The widespread return of solitary was a complex process. A dismantling of the mental health system without community-based alternatives, “tough on crime” criminal justice policies, mandatory minimum sentencing and the rapid expansion of for-profit prison and detention have all contributed to the rise of mass incarceration in the United States over the past forty years. The result is the largest incarceration system in the world, as well as the highest rates of solitary confinement globally. Yet there was no public call for an expansion of solitary confinement. Instead, a lack of both independent oversight and public engagement led to the creation of a widespread system of prolonged and indefinite isolation.

Today, calls for humane alternatives to solitary confinement are coming from unlikely allies—including the Association of State Correctional Administrators (ASCA), Republican and Democratic Governors, and a growing list of Supreme Court justices. Medical and mental health professionals have joined calls for an end to solitary, recognizing the public health impacts of isolation on families and communities. Interfaith religious leaders and faith communities have joined these efforts, making the moral case for an end to solitary. Through testifying to the horrors of solitary first-hand, currently and formerly incarcerated people and their loved ones have led the way in this groundswell. State by state, campaigns to end prolonged isolation are advancing.

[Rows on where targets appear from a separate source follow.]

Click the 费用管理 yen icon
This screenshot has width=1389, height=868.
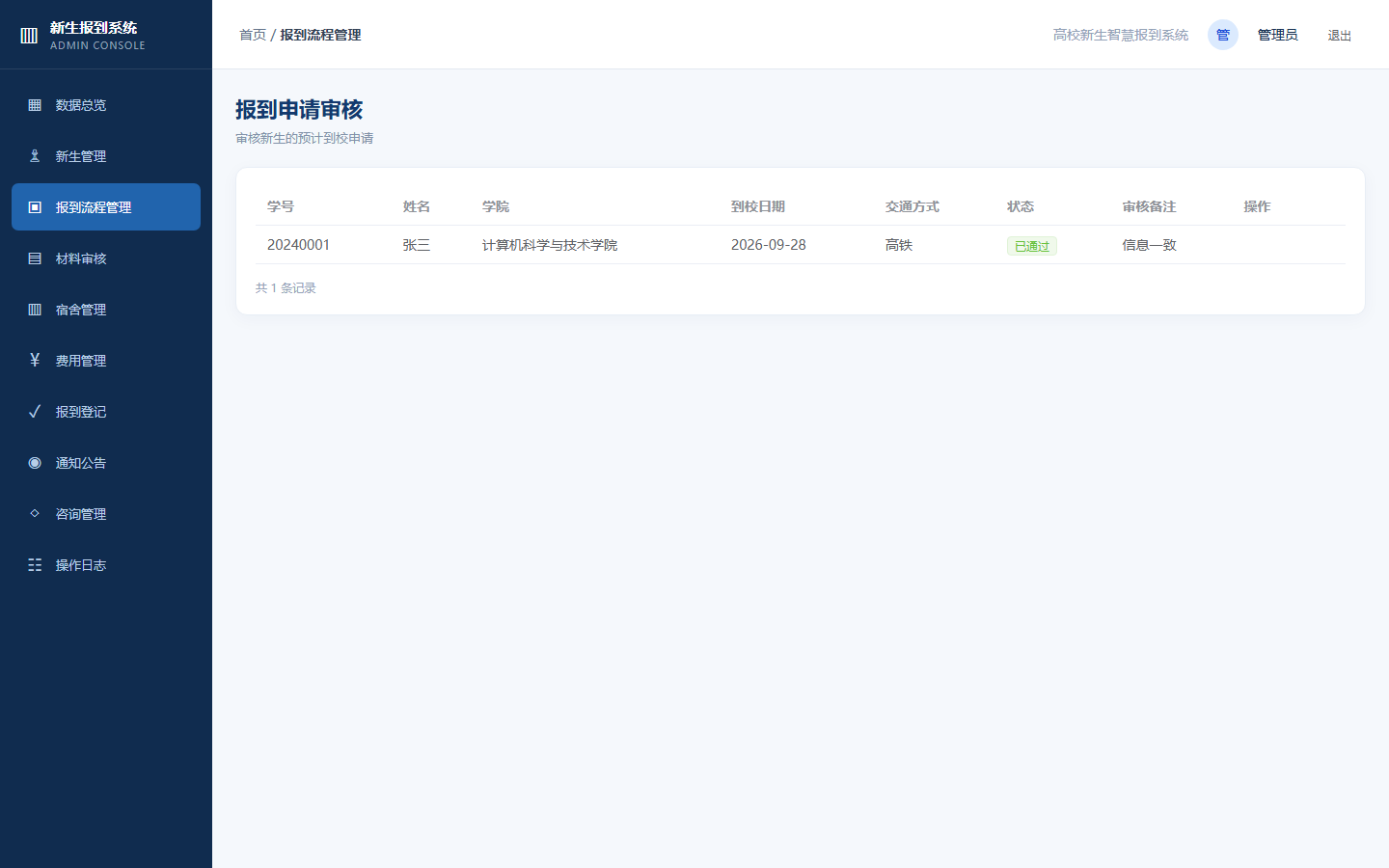click(35, 361)
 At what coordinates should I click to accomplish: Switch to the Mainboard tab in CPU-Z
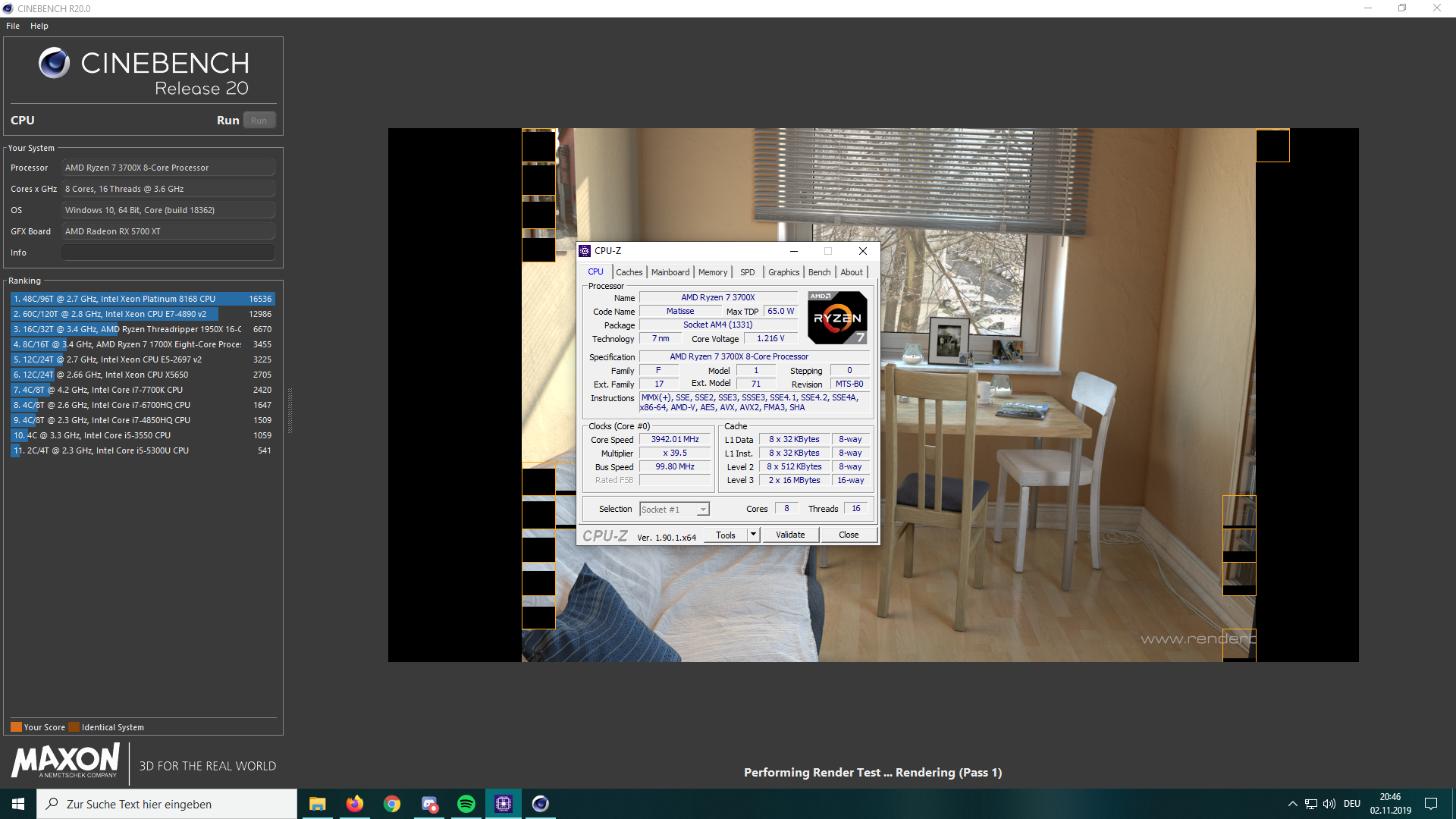coord(670,272)
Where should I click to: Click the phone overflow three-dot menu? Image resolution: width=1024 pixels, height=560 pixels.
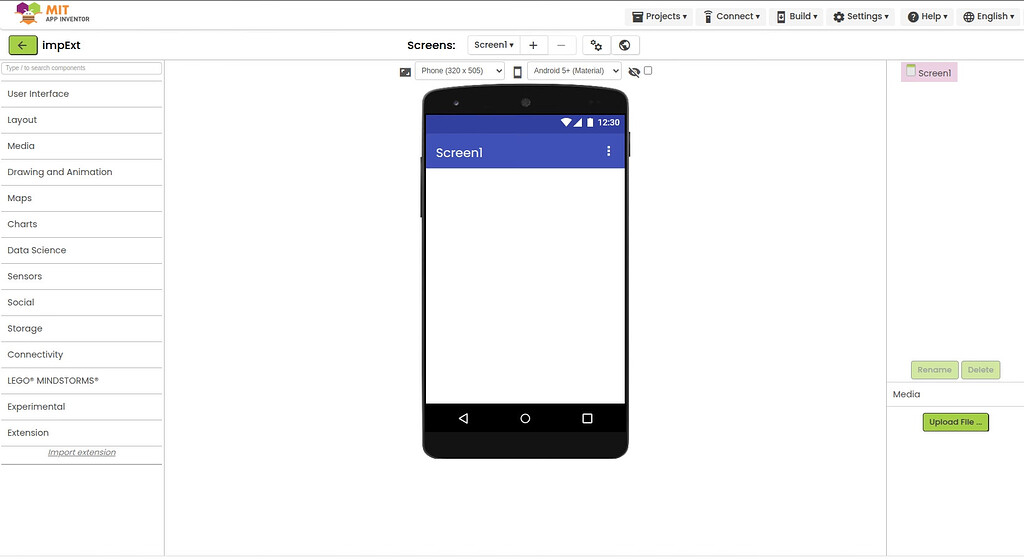(x=608, y=151)
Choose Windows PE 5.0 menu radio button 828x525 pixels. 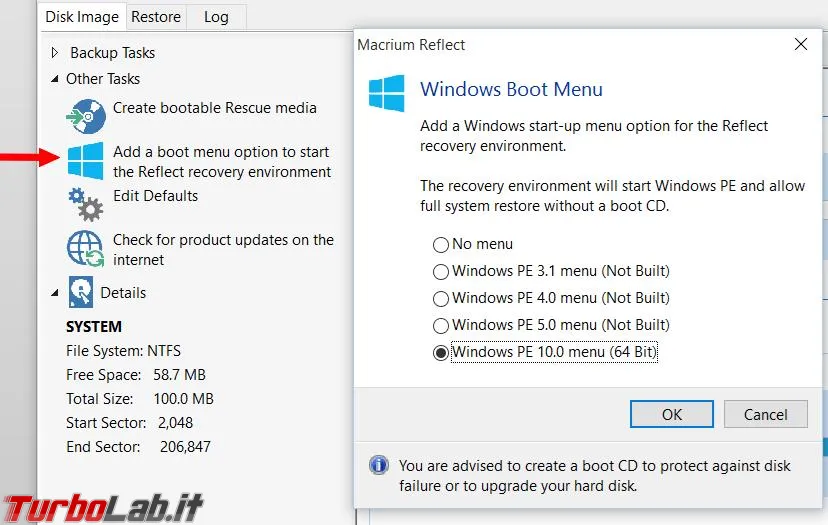pos(441,325)
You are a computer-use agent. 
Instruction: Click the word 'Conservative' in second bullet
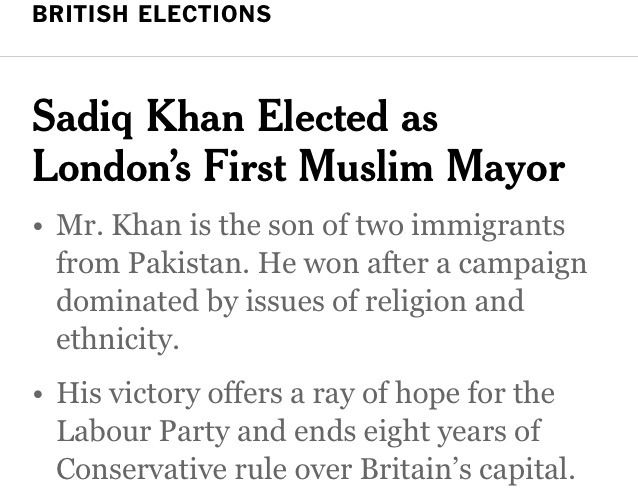tap(141, 469)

People of faith have an important role to play in the growing movement to abolish solitary confinement. The National Religious Campaign Against Torture (NRCAT) has developed resources and action steps you and your faith community can take to support efforts to promote humane alternatives.

Here are some ways you can get involved:

  • Host a screening of NRCAT’s documentary, Breaking Down The Box to hear from survivors of solitary and see how faith communities are joining them in efforts from coast to coast.
  • Organize a vigil to speak out against solitary confinement and stand with survivors. Read and share first-hand accounts shared by Solitary Watch.
  • Host a letter-writing campaign to your legislators to call for an end to solitary. Share with them the alternatives to solitary that are being implemented through the Vera Institute of Justice Safe Alternatives to Segregation Initiative.
  • Host a chalk-in: Draw a 6×9 foot box with chalk and sit in it, symbolizing the average dimensions of a cell where people spend 23 hours a day for months, years and decades in solitary.
  • Share photos and updates about your action on Twitter and Facebook. Follow us at @nrcattweets and use the hashtags #STOPsolitary #together
  • Host a book club series on Hell Is A Very Small Place, a collection of powerful first-hand accounts from solitary.
  • Sign and share the NRCAT Statement Against Prolonged Solitary Confinement.

Earlier this year, on Holy Thursday before Easter, Pope Francis visited the Paliano detention center, a maximum-security prison in his backyard, just outside Rome. He went to wash the feet of the incarcerated, including a visit to those in solitary confinement. His actions speak the words we are each called to preach through our living.

How will you wash the feet of those in isolation, and join the growing call to end the torture of solitary in your community?

Laura Markle Downton is campaign strategist for the National Religious Campaign Against Torture.